What the task requires
All lines from the line containing "You are a computer-use" up to and including the last line of the entries must be written out exactly, with no others.

::: Records shown :::

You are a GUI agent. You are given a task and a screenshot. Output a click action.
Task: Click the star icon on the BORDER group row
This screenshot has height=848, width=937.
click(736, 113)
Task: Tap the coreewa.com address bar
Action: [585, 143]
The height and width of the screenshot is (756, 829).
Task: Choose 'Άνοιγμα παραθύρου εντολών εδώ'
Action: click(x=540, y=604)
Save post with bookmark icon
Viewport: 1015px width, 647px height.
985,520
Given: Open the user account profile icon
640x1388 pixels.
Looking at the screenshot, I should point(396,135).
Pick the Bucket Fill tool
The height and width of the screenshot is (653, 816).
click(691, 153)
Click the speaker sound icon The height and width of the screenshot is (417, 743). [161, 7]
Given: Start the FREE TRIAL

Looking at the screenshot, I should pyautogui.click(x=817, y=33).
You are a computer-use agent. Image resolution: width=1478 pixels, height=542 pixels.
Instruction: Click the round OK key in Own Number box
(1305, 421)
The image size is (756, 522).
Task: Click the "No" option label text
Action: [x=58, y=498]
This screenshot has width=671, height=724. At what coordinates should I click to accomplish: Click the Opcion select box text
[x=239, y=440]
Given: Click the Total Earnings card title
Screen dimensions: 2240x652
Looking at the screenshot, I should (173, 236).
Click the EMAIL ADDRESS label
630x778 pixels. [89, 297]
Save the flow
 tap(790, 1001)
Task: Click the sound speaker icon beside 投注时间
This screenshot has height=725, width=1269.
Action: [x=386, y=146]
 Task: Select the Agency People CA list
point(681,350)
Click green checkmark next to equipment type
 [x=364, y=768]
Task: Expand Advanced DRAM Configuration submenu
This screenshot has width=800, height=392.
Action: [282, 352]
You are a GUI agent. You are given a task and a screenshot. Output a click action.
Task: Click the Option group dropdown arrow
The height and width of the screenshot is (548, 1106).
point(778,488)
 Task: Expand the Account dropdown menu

:::

Answer space
You are a computer-use agent. Image resolution: width=1478 pixels, height=542 pixels.
Instruction: Click the round OK key in Own Number box
(1305, 421)
The image size is (756, 522).
Task: Click the "No" option label text
Action: [x=58, y=498]
This screenshot has width=671, height=724. At what coordinates should I click to accomplish: Click the Opcion select box text
[x=239, y=440]
Given: Click the Total Earnings card title
Screen dimensions: 2240x652
Looking at the screenshot, I should (173, 236).
Click the EMAIL ADDRESS label
630x778 pixels. [89, 297]
Save the flow
 tap(790, 1001)
Task: Click the sound speaker icon beside 投注时间
This screenshot has height=725, width=1269.
Action: [x=386, y=146]
 Task: Select the Agency People CA list
point(681,350)
Click green checkmark next to equipment type
 [x=364, y=768]
Task: Expand Advanced DRAM Configuration submenu
This screenshot has width=800, height=392.
Action: [282, 352]
You are a GUI agent. You are given a task and a screenshot. Output a click action.
Task: Click the Option group dropdown arrow
The height and width of the screenshot is (548, 1106).
point(778,488)
 Task: Expand the Account dropdown menu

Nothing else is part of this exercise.